WORK INSTRUCTIONS
Leaving out the pictures, reproduce each record exactly and in full.

DATA FOR ANALYSIS below:

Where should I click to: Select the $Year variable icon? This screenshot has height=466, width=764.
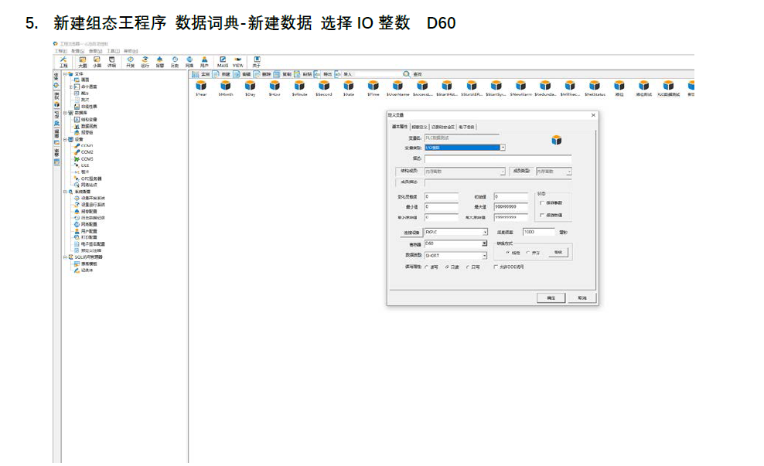(201, 86)
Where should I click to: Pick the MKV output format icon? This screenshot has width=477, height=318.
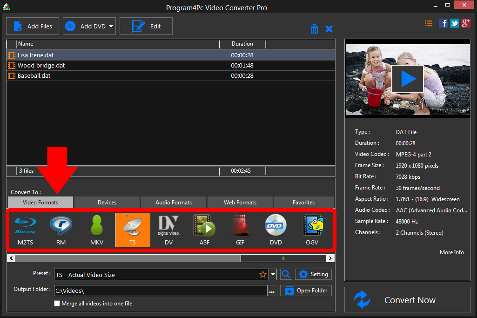pos(97,230)
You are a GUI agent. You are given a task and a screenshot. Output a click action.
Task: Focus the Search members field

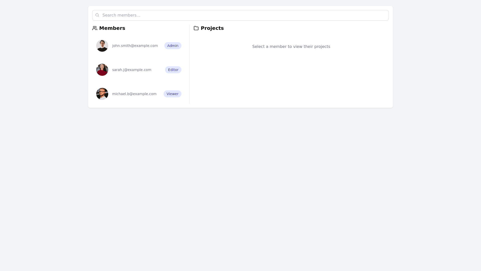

End of DATA FOR ANALYSIS.

ANSWER
Where should I click to: Select the $Year variable icon? This screenshot has height=466, width=764.
(201, 86)
Where should I click to: Pick the MKV output format icon? This screenshot has width=477, height=318.
pos(97,230)
You are a GUI agent. You are given a task and a screenshot. Output a click action.
Task: Focus the Search members field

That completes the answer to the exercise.